A district court judge ruled earlier this month that the U.S. Food and Drug Administration (FDA) appeared to violate its legal duty to evaluate a drug’s safety when it approved mifepristone, the abortion pill, in 2022. The judge ordered a pause on the FDA’s approval.
An appeals court panel said the ruling was too broad but kept in place the part that rolled back actions the FDA took in 2016 and more recently that loosened restrictions on mifepristone, including the action that enabled dispensation by mail. The panel found the government hadn’t proven the FDA’s actions “were not arbitrary and capricious.”
That prompted the U.S. Department of Justice and Danco Laboratories, which makes the pill, to ask the nation’s top court to step in.
Absent an emergency stay, mifepristone wouldn’t be available for some time, likely months, government lawyers and attorneys representing Danco told the court. The revision to pre-2016 standards would mean widespread changes, including alterations to product labels and promotional materials, they said.
Once the changes were made, fresh changes might be needed if certain updates to the rulings had been handed down.
The Alliance for Hippocratic Medicine, which brought the case, said blocking the earlier rulings would endanger women because mifepristone isn’t safe, and would lead to doctors having to deal with women harmed by the drug.
Alito temporarily stayed the lower court rulings on April 14. He entered the stay and the extension because he oversees the U.S. Court of Appeals for the 5th Circuit. Each justice handles emergency requests from one or more appeals courts.
Alito can ultimately decide whether to reject or approve the applications for an emergency stay or refer them to the full court. If he does the latter, at least five justices would need to approve an application.
Some lawmakers and abortion advocates have proposed ignoring any court orders restricting access to mifepristone, while others have said orders should be followed.
Flurry of Filings
Since Alito’s stay, multiple filings have urged the high court to side with one party or another.The American College of Obstetricians and Gynecologists and other public health groups, for instance, say that mifepristone has been thoroughly studied and is safe, and limiting access would “harm pregnant patients and have severe negative impacts on the broader health care system.”
A group of former FDA officials also supported the government and Danco, arguing that the earlier rulings “set the country on a dangerous path back to the piecemeal regulatory scheme that Congress rejected in 1938, when Congress decided that the best way to protect the public health and promote access to safe and effective medication was to rely on an expert agency to regulate and approve drugs.”

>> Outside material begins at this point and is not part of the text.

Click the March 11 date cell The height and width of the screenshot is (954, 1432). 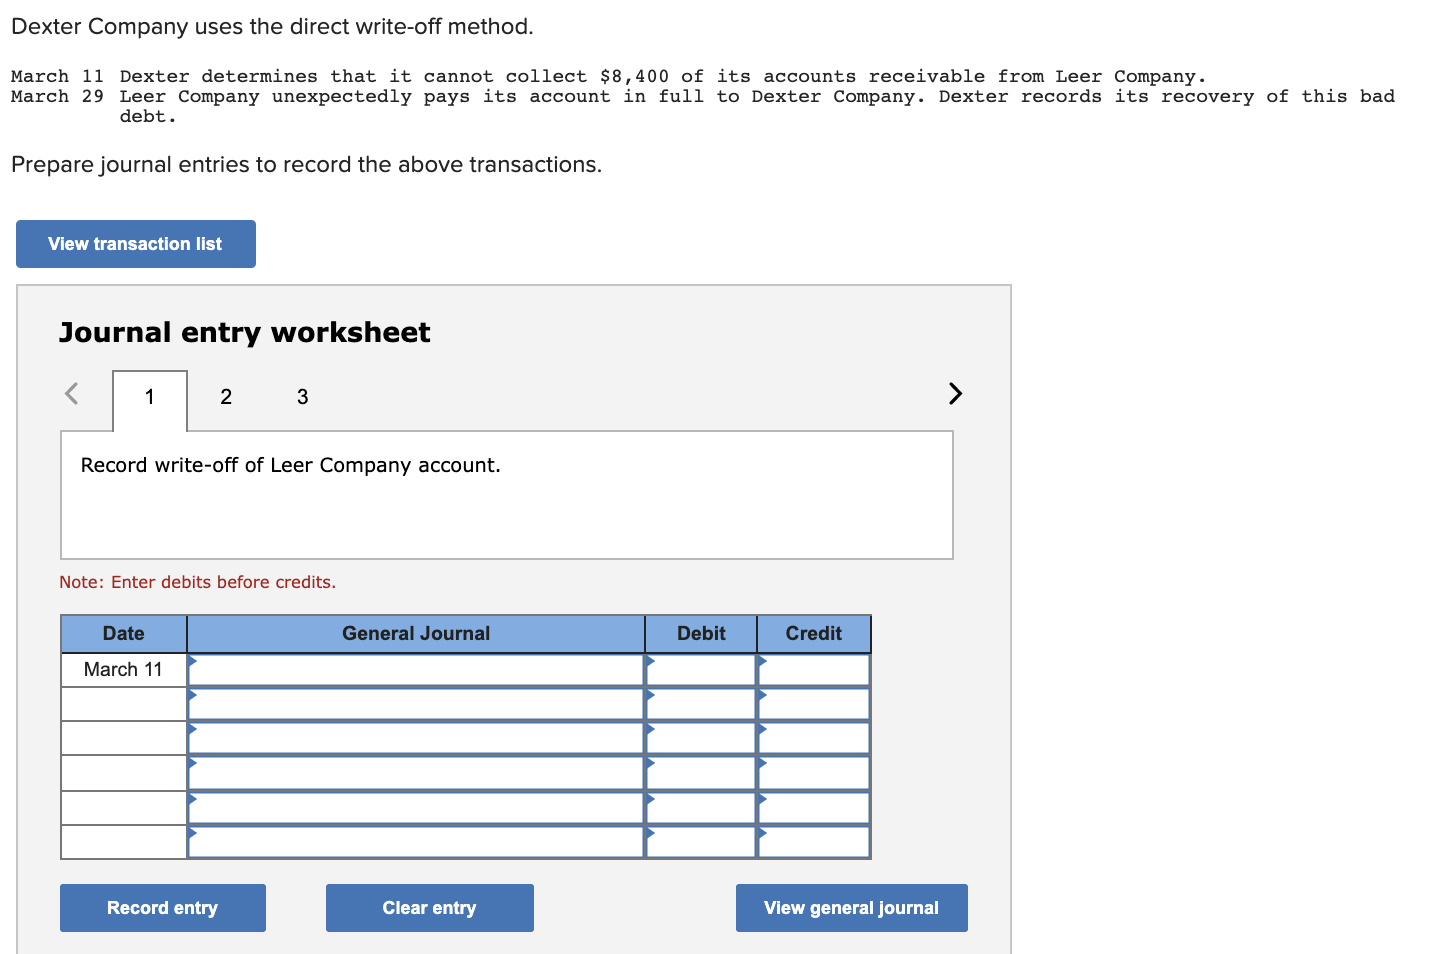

“Courts lack the expertise to step into FDA’s shoes by second-guessing FDA’s experts on the safety and efficacy of drugs,” they said.
“Assuming that role would require inexpert judges to learn how to do what FDA’s expert pharmacologists, toxicologists, chemists, epidemiologists, physicians, and data scientists have spent lifetimes training to do. Getting it wrong can lead to catastrophic consequences—measured not in dollars, but in human lives— and deprive patients of life-saving medication they depend upon.”
Mississippi and some other states, on the other hand, noted that the FDA has acknowledged there are adverse events associated with mifepristone, including severe bleeding requiring surgery, when the agency required that the drug be provided “by or under the supervision of a physician.”
The more recent allowance of dispensation by mail “disregards the protections for life, health, and safety adopted by numerous States’ elected representatives,” and is an overreach of the agency’s authority, the states said.
The pro-life Charlotte Lozier Institute also urged the court to keep the other rulings intact, arguing that allowing women to get the drug without visiting a doctor in person is dangerous.
Senate Majority Leader Chuck Schumer (D-N.Y.) and 252 other members of Congress urged the court to block the lower court rulings while Sen. Ted Cruz (R-Texas) and 146 other members said the court shouldn’t block the earlier rulings.